__Work required__: This exercise calls for all the entries that follow to be set down exactly, without their images.

#### Task input ####

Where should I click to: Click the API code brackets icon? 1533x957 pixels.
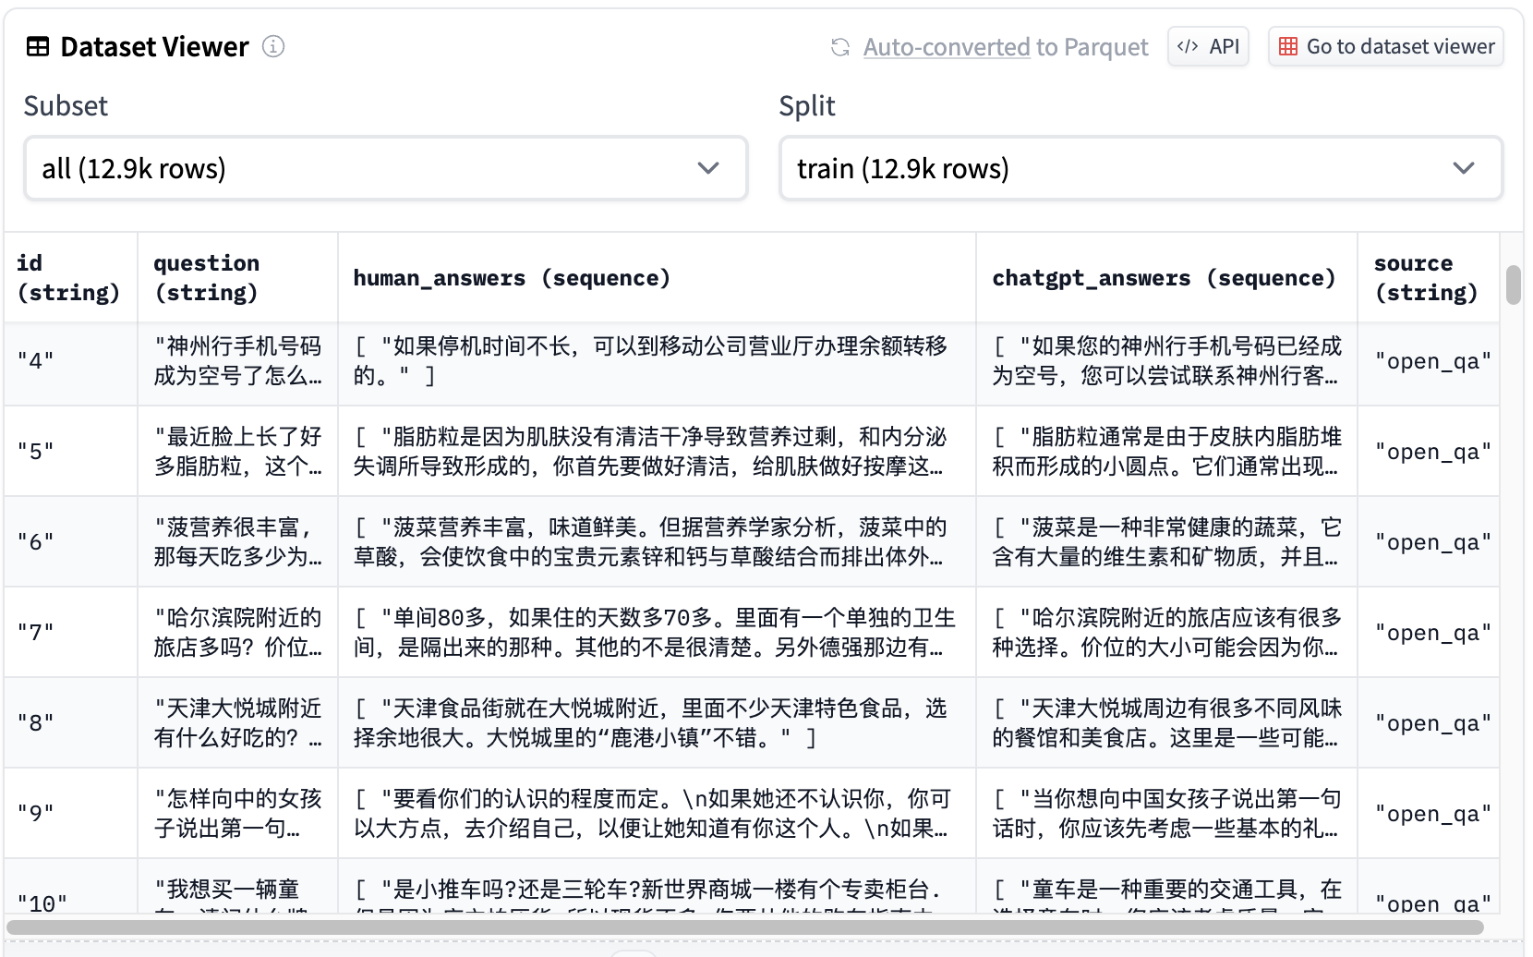1188,46
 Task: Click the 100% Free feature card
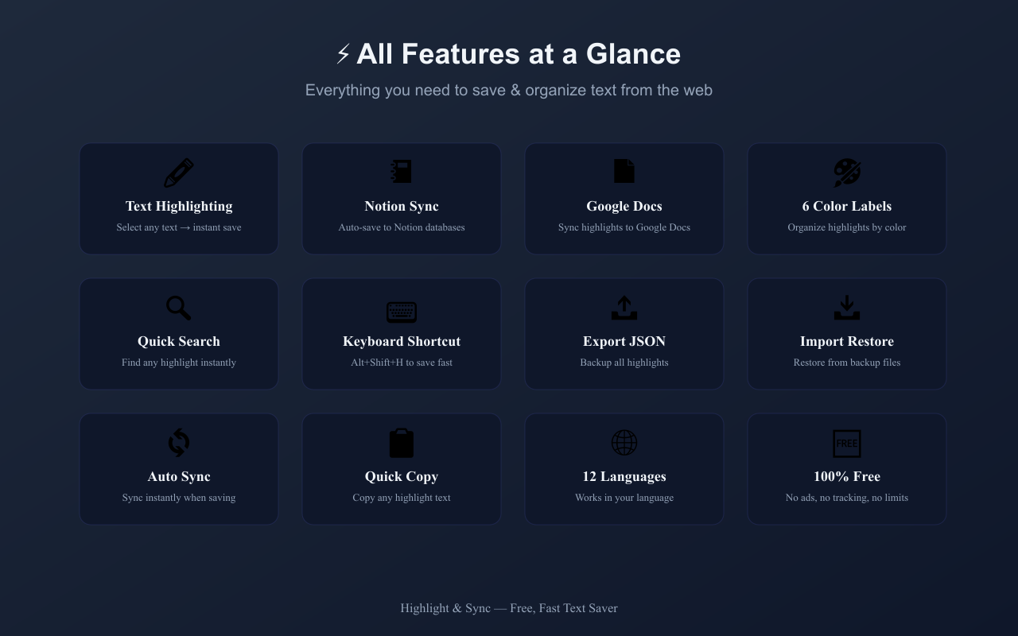coord(846,468)
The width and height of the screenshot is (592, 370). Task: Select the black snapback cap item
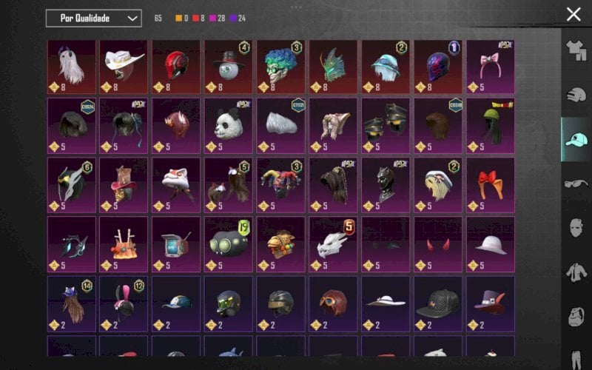click(438, 304)
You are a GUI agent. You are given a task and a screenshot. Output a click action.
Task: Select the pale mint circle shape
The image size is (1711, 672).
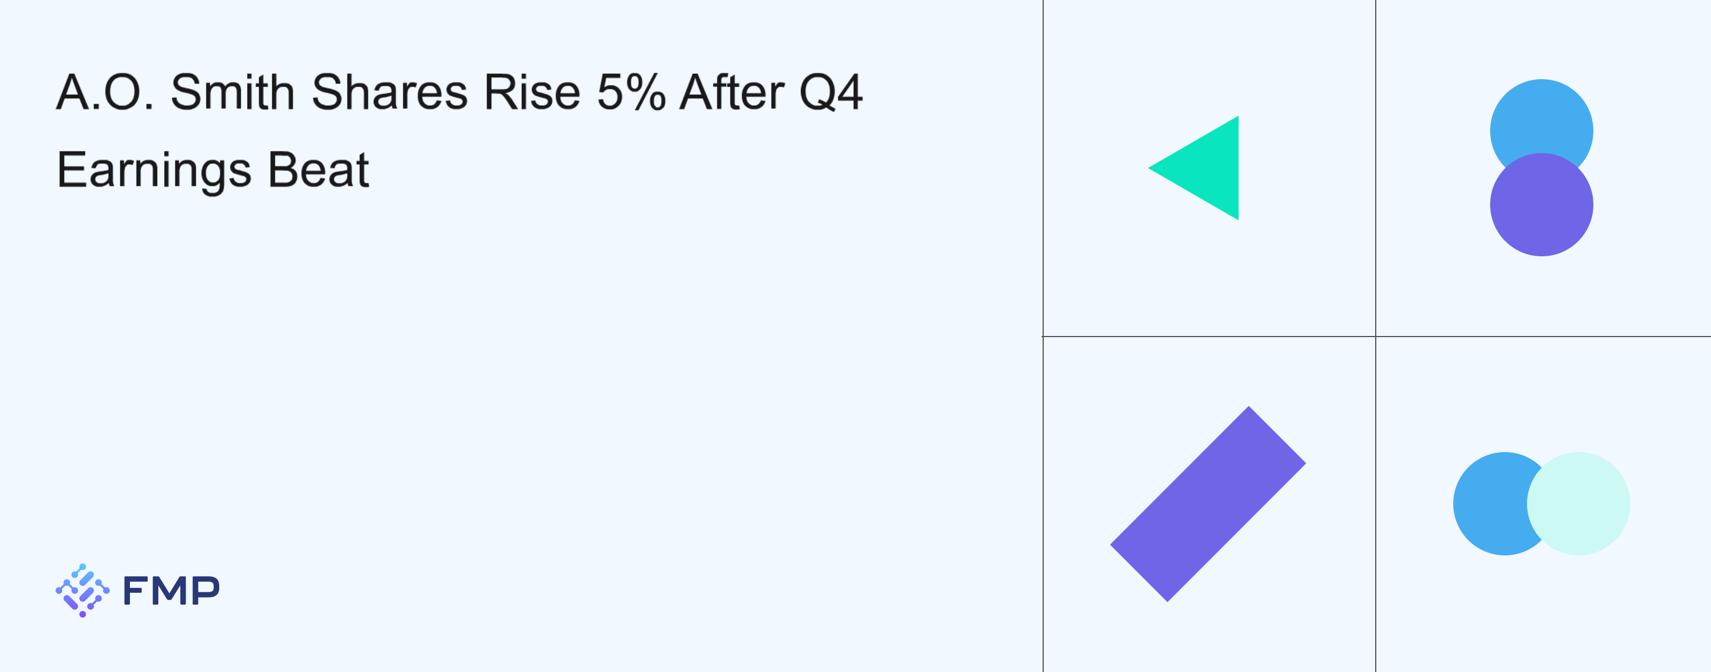1578,504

####

__Solution to this exercise__:
Where should I click to: Click the API code brackets icon? 1533x957 pixels.
1188,46
 Task: Click the 100% Free feature card
coord(846,468)
The width and height of the screenshot is (592, 370). Task: Select the black snapback cap item
click(438, 304)
You are a GUI agent. You are given a task and a screenshot. Output a click action.
Task: Select the pale mint circle shape
The image size is (1711, 672).
1578,504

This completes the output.